(Saved entries)
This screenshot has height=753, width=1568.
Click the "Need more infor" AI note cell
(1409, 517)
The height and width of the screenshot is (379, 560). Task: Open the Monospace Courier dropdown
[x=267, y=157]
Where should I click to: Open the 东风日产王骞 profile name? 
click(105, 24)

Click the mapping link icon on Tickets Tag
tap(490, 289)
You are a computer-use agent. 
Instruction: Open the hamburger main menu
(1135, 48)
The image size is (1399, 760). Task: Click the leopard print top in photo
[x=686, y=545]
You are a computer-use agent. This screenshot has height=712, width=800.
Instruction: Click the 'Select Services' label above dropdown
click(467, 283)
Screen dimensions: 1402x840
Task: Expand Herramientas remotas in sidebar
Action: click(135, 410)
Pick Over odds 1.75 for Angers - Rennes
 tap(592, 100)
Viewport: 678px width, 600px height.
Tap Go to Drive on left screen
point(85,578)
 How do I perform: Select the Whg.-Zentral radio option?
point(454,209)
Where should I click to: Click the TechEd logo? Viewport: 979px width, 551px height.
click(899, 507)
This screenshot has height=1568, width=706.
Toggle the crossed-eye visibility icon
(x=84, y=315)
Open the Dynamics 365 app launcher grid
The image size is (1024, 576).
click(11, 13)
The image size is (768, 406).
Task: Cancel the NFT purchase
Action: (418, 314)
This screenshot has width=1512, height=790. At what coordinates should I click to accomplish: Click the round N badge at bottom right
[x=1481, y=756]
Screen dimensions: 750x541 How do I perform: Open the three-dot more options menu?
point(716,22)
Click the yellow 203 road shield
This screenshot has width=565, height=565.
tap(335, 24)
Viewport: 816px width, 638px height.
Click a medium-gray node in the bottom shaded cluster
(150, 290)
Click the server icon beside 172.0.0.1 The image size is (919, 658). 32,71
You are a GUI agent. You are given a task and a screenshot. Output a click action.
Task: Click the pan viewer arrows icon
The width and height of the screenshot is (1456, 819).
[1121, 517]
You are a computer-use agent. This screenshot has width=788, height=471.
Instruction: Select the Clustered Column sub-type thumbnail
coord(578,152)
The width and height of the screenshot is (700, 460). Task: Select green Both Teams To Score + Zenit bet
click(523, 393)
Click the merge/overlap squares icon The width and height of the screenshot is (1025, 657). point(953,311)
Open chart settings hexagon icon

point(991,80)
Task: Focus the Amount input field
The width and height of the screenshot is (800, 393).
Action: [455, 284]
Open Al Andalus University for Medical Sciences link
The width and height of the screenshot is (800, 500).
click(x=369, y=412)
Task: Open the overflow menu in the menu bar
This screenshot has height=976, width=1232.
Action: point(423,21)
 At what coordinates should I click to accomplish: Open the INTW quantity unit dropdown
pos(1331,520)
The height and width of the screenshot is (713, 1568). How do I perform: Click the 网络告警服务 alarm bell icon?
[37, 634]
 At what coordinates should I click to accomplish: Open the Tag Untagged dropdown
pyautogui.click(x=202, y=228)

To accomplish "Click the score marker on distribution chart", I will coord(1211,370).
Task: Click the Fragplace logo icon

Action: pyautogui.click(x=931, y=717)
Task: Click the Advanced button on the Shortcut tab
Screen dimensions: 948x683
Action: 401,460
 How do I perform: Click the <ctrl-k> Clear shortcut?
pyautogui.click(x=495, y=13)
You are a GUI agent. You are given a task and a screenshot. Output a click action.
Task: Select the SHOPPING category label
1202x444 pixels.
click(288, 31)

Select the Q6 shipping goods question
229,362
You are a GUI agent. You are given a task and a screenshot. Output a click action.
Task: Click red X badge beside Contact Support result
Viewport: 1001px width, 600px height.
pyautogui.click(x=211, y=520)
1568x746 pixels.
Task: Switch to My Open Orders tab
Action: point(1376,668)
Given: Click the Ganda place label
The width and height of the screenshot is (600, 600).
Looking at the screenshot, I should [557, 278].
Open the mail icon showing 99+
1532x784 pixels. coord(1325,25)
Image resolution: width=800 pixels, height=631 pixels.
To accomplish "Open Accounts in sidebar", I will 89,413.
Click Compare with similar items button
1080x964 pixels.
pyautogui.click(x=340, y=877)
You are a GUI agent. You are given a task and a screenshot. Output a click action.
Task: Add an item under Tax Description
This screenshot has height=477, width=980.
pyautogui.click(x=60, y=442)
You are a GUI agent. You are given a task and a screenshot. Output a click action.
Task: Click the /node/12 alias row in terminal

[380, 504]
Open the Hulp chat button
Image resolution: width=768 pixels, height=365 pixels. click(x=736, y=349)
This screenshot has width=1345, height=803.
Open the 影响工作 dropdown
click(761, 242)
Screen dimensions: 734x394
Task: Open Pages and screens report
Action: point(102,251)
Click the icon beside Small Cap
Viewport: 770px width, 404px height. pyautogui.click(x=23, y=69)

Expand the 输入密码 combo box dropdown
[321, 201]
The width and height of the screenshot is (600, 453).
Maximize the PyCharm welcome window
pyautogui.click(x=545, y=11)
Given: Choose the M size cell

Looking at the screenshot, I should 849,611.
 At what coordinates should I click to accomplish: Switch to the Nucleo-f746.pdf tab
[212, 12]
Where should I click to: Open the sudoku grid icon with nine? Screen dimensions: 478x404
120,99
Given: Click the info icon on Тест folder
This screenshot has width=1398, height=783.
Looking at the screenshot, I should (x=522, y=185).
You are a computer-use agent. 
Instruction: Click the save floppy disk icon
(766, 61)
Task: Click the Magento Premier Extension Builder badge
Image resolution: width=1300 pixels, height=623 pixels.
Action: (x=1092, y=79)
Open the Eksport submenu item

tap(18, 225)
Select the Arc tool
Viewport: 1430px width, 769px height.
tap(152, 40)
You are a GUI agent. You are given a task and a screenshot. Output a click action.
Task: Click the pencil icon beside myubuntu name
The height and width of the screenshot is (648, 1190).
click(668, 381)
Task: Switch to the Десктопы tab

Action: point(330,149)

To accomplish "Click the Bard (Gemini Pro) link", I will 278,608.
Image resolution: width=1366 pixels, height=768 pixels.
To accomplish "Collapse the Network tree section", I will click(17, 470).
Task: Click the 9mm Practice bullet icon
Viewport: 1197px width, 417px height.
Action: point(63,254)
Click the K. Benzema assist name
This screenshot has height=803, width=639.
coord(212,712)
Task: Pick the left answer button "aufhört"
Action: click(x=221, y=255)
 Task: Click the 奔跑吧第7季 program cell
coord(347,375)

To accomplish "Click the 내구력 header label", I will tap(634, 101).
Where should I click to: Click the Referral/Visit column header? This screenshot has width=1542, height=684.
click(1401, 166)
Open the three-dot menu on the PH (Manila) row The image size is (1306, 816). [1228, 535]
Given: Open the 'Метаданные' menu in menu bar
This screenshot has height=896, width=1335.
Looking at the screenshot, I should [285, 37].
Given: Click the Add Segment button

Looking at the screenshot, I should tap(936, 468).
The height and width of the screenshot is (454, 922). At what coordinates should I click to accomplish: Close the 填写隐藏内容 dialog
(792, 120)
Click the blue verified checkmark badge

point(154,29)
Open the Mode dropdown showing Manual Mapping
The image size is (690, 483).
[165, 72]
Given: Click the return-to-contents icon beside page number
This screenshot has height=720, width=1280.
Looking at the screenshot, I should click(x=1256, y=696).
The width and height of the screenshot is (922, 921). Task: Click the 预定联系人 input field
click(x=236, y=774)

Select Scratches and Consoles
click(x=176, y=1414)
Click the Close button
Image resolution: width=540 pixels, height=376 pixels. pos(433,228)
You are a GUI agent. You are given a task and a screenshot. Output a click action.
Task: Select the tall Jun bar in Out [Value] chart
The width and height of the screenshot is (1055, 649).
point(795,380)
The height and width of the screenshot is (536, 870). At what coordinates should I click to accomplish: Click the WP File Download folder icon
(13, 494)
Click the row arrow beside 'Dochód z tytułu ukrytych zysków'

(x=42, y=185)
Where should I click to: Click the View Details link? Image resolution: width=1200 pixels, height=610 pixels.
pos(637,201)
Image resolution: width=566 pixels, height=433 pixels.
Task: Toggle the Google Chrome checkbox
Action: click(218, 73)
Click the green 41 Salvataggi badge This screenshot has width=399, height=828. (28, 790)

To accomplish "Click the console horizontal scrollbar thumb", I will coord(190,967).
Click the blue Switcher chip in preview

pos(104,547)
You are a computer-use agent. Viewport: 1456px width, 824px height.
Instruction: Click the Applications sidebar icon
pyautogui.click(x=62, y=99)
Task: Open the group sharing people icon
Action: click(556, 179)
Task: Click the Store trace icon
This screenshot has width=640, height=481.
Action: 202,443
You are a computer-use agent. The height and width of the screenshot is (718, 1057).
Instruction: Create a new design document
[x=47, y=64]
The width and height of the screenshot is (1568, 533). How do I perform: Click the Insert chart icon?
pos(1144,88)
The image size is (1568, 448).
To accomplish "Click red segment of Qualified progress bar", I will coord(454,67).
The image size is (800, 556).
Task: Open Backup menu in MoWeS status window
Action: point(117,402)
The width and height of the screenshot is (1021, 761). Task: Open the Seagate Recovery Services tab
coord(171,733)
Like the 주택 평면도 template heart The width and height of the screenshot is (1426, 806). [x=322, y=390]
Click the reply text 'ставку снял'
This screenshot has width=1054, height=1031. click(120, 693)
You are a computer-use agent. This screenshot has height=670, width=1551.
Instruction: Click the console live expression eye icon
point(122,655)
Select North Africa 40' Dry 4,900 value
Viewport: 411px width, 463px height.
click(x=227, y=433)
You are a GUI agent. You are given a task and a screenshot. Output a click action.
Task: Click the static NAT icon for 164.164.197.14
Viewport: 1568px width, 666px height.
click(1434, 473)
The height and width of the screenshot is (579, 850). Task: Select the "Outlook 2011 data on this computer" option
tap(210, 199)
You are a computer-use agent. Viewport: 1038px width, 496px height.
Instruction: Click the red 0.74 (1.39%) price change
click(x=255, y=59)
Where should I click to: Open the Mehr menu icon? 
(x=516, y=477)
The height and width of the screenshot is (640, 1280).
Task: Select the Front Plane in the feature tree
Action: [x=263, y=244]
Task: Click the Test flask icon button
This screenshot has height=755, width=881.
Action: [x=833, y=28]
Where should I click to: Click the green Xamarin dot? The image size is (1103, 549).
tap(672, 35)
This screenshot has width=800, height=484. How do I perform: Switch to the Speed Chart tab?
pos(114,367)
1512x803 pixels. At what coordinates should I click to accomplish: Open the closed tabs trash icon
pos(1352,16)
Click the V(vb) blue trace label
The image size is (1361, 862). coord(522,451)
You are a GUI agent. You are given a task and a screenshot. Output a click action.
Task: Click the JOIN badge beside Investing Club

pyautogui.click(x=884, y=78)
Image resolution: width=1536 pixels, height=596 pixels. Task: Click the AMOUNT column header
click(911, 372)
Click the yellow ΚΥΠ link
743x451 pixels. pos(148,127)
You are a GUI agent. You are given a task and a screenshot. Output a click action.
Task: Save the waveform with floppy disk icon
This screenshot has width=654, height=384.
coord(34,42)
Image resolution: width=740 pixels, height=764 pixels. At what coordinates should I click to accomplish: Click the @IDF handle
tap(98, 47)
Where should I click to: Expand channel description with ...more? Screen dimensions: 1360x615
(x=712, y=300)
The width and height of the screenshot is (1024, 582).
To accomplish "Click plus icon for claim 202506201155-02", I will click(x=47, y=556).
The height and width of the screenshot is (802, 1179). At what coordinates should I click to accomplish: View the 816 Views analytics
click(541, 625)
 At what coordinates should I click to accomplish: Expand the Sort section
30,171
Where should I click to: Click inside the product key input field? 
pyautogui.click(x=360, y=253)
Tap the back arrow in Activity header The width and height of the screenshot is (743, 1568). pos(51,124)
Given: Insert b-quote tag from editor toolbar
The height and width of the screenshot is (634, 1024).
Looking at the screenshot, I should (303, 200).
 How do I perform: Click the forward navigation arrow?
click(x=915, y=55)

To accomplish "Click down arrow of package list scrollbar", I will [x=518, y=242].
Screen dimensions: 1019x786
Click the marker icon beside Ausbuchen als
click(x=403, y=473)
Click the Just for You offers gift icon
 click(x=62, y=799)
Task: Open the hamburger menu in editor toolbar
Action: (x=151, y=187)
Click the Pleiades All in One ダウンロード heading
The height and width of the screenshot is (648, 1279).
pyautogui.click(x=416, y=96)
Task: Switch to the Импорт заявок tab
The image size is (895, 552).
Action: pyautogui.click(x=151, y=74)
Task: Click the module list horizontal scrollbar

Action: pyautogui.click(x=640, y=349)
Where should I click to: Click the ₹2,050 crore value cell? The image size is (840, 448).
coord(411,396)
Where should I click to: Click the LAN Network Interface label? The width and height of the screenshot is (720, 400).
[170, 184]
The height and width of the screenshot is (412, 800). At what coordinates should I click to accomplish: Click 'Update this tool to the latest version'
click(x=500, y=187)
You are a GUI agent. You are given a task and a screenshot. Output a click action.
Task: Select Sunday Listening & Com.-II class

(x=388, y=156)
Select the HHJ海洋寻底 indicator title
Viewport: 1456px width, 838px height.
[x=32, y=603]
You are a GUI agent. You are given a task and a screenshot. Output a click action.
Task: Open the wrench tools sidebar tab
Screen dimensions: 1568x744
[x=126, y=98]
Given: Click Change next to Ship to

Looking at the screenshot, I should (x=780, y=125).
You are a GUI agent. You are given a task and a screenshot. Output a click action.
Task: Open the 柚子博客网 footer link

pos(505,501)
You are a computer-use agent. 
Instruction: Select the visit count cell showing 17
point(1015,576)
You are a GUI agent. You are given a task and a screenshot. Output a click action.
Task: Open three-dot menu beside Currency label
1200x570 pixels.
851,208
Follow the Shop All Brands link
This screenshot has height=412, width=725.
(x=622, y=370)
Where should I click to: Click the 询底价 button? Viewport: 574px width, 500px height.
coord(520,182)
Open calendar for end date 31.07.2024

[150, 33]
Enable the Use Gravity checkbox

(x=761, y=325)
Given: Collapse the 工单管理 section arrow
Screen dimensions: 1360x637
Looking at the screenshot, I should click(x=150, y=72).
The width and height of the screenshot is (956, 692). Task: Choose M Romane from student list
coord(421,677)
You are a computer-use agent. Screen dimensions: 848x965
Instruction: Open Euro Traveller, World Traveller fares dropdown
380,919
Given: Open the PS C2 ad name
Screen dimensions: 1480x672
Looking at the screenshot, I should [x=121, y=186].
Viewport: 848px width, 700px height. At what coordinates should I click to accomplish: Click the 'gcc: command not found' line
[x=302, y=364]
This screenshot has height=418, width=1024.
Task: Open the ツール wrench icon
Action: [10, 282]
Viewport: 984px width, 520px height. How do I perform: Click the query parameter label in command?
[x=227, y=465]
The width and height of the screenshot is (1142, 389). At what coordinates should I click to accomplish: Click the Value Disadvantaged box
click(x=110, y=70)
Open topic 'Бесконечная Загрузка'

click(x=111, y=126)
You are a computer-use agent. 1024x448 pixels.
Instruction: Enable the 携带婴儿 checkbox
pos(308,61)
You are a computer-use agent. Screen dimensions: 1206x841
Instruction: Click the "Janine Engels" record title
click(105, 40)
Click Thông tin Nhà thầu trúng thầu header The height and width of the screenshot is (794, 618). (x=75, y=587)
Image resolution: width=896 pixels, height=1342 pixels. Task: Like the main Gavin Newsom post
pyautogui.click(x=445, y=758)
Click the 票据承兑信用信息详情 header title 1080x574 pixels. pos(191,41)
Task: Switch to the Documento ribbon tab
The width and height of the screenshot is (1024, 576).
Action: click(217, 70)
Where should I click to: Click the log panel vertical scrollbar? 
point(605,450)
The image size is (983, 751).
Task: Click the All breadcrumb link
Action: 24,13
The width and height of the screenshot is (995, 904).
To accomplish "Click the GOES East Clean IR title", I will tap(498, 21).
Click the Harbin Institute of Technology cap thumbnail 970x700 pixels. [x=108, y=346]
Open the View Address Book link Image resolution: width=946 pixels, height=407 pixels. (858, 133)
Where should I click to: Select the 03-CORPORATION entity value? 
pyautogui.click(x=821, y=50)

▶ YOUR TASK:
What is asked for is an exact copy of the lines above from the one containing "The height and width of the screenshot is (648, 1190)." through the one containing "Task: Click the 9mm Practice bullet icon", and only those.

▶ REPLY TO THE TASK:
The height and width of the screenshot is (648, 1190).
click(668, 381)
Task: Switch to the Десктопы tab

Action: point(330,149)

To accomplish "Click the Bard (Gemini Pro) link", I will 278,608.
Image resolution: width=1366 pixels, height=768 pixels.
To accomplish "Collapse the Network tree section", I will click(17, 470).
Task: Click the 9mm Practice bullet icon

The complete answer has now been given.